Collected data
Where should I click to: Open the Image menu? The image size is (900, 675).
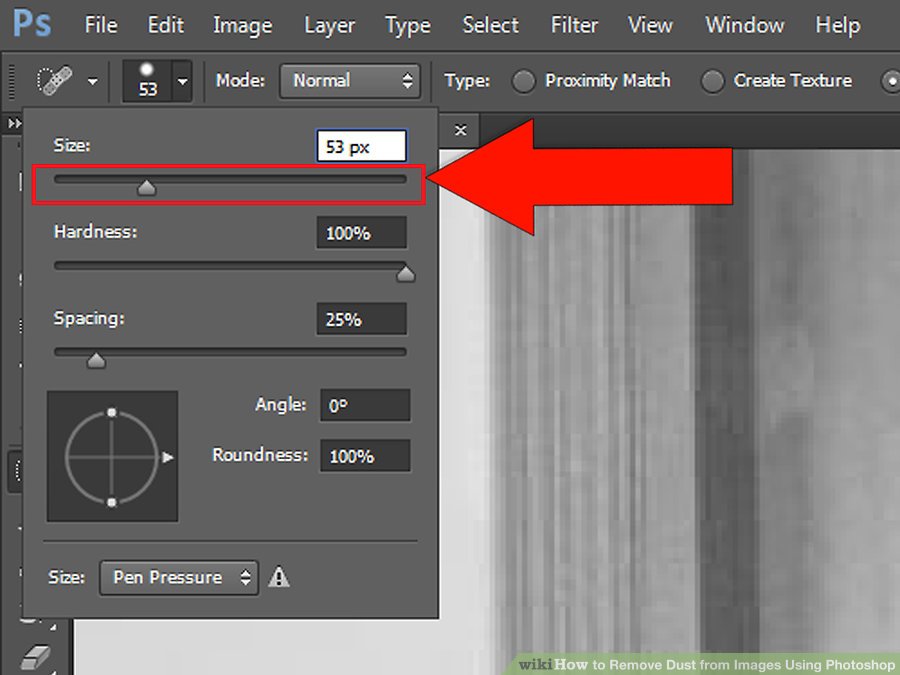[x=242, y=25]
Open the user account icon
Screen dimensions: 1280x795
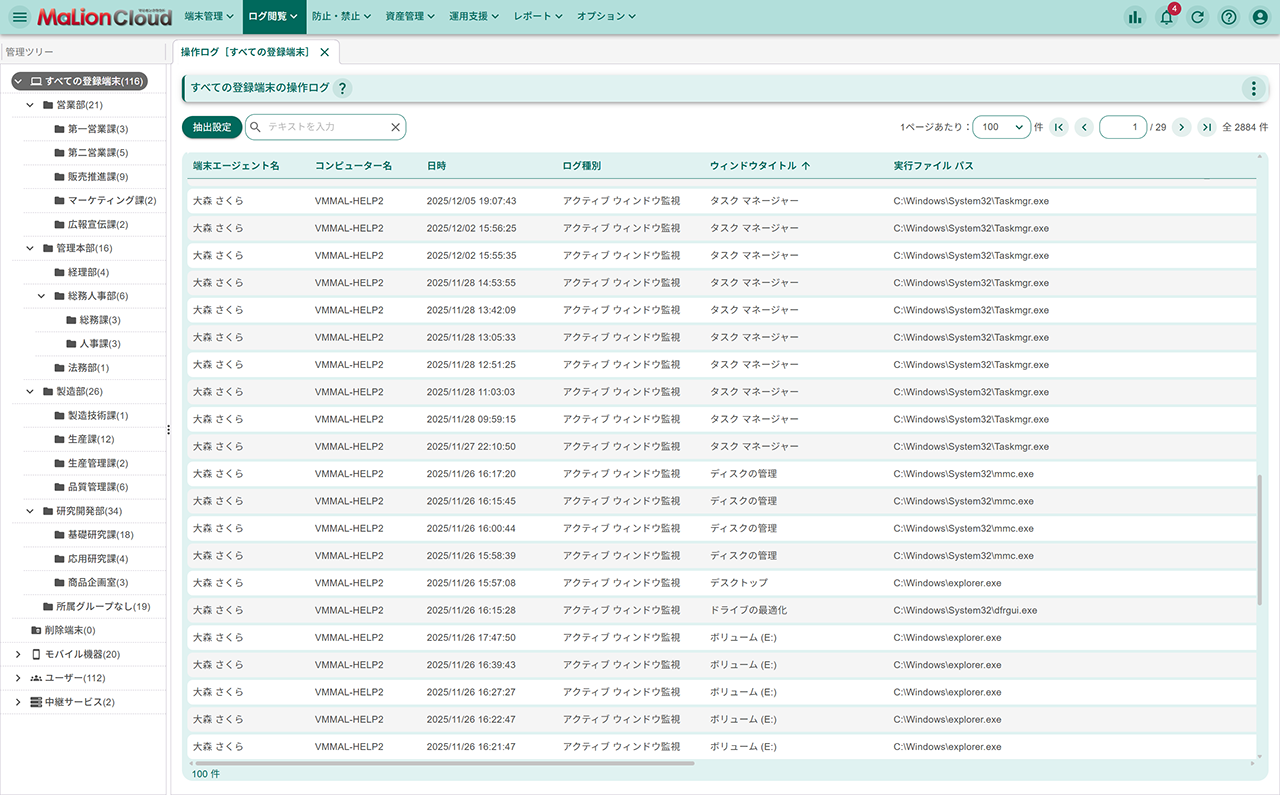[1260, 17]
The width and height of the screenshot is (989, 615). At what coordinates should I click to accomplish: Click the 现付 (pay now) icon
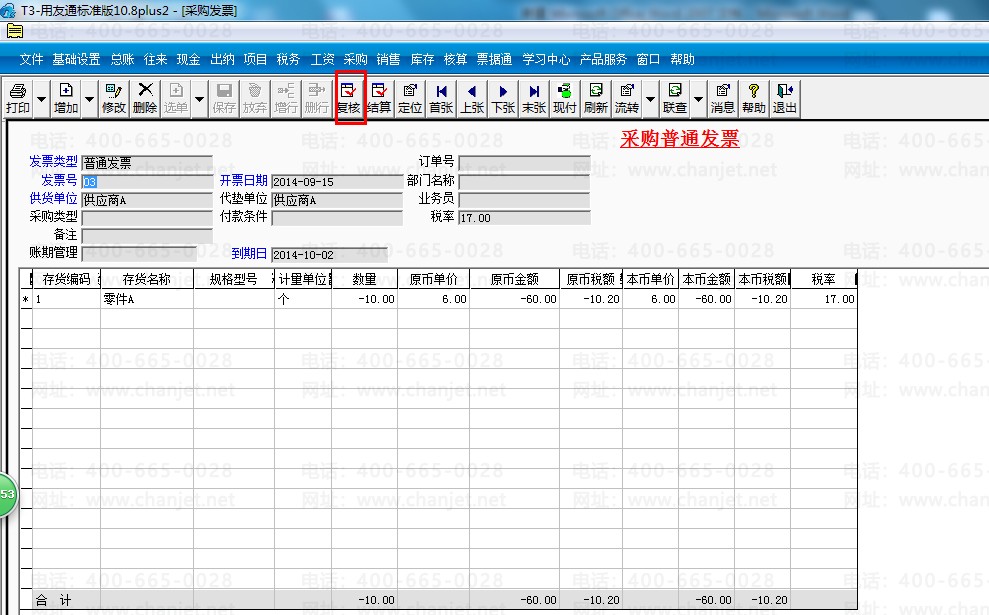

## TASK DETAILS
Word for word, copy all the entries above, but with no pictures.

## COMPLETED TASK
Where should I click to: Open the Image menu? The image size is (900, 675).
[x=242, y=25]
Open the user account icon
Screen dimensions: 1280x795
[1260, 17]
The width and height of the screenshot is (989, 615). At what coordinates should I click to accomplish: Click the 现付 (pay now) icon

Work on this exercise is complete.